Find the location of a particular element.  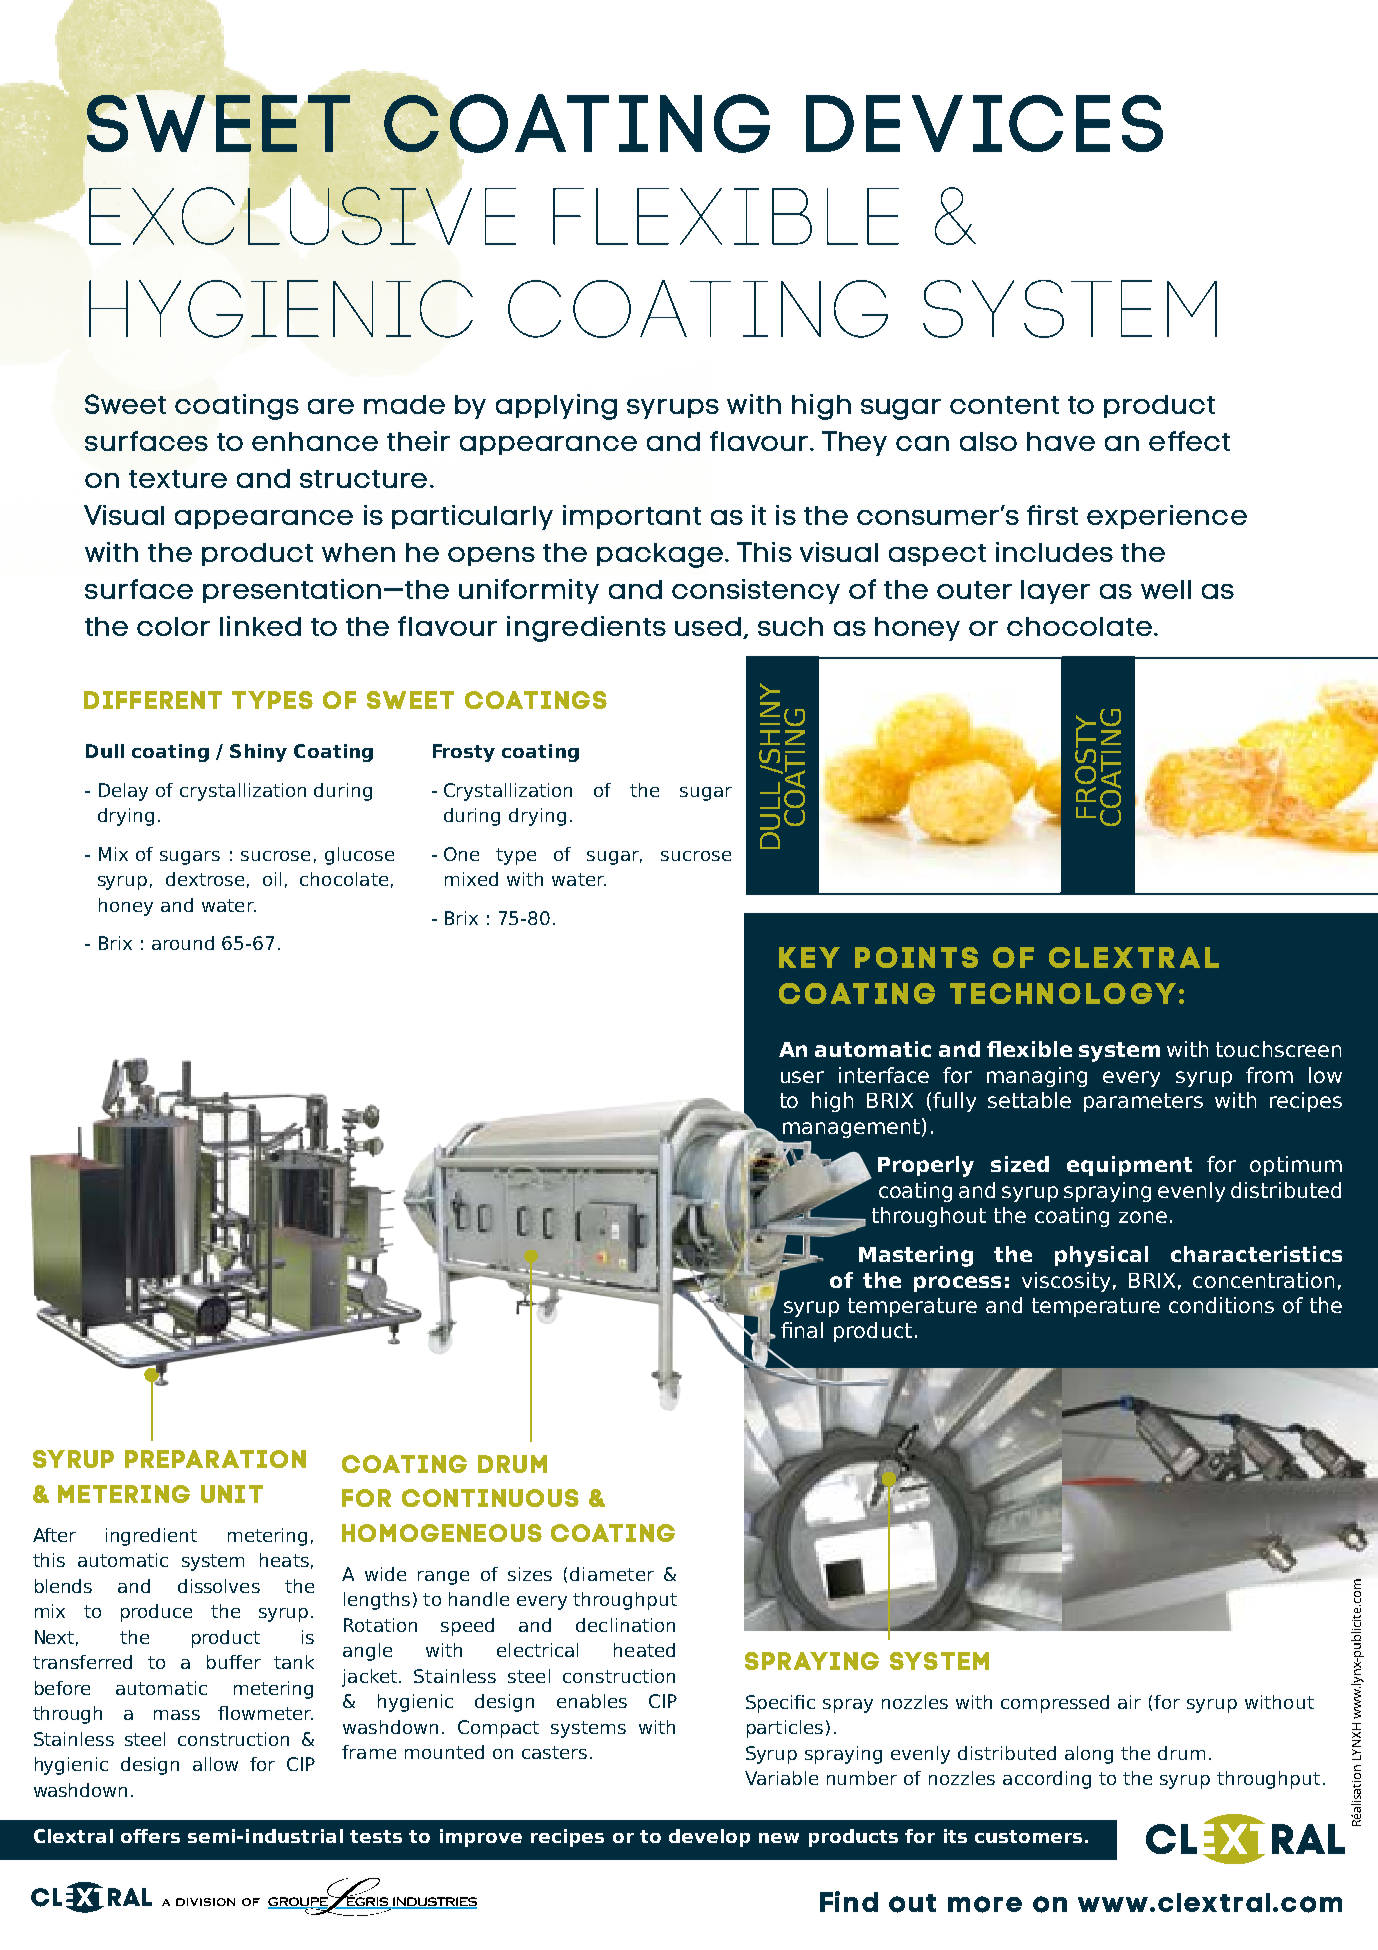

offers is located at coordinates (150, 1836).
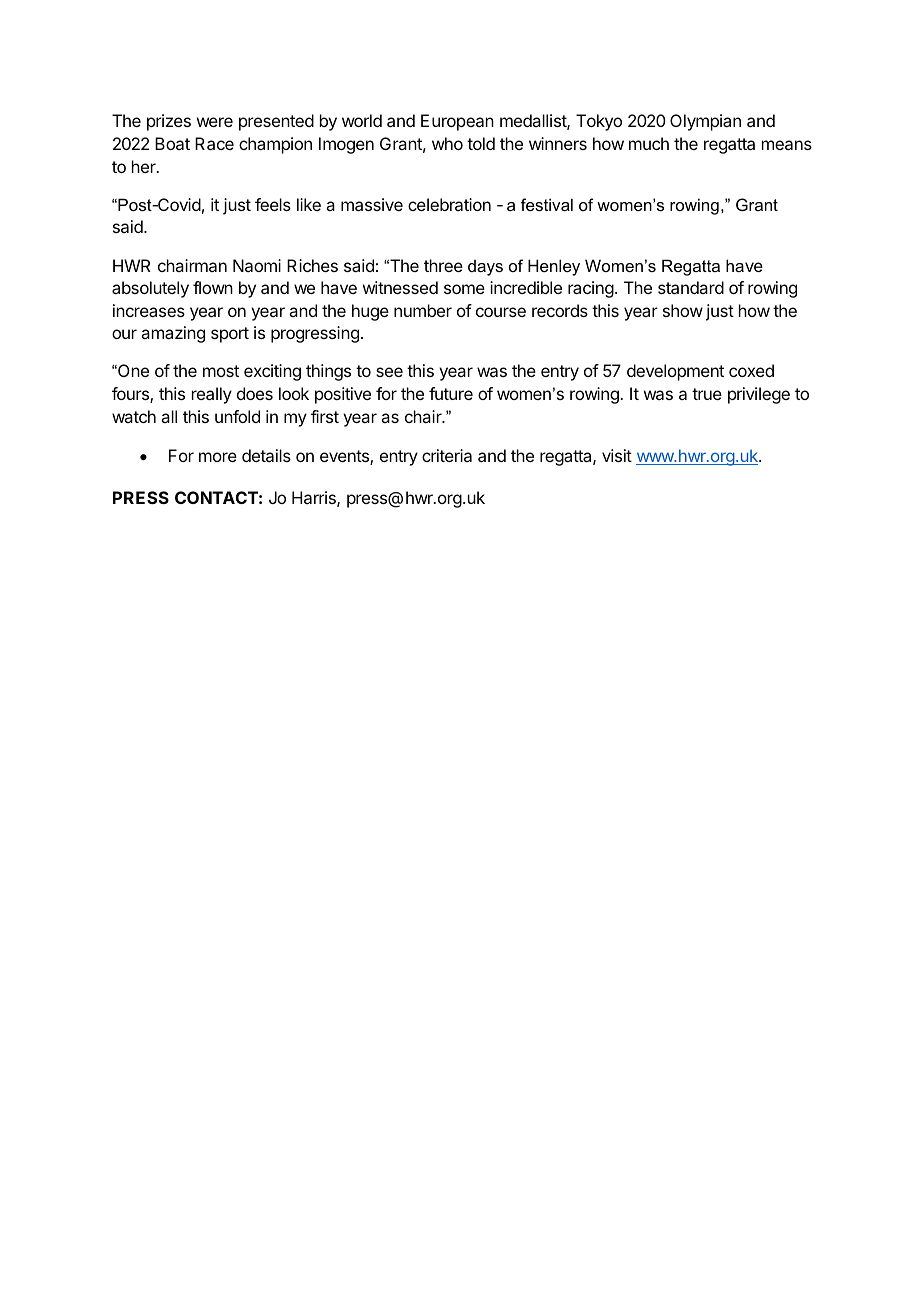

---

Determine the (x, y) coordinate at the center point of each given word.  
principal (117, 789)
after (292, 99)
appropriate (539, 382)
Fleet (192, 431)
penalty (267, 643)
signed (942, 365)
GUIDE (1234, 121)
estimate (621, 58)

• Exercise
Report every line of the entries above that contains the word "point", matching uppercase and lowercase letters exactly.

• Exercise solution
Determine the (x, y) coordinate at the center point of each given word.  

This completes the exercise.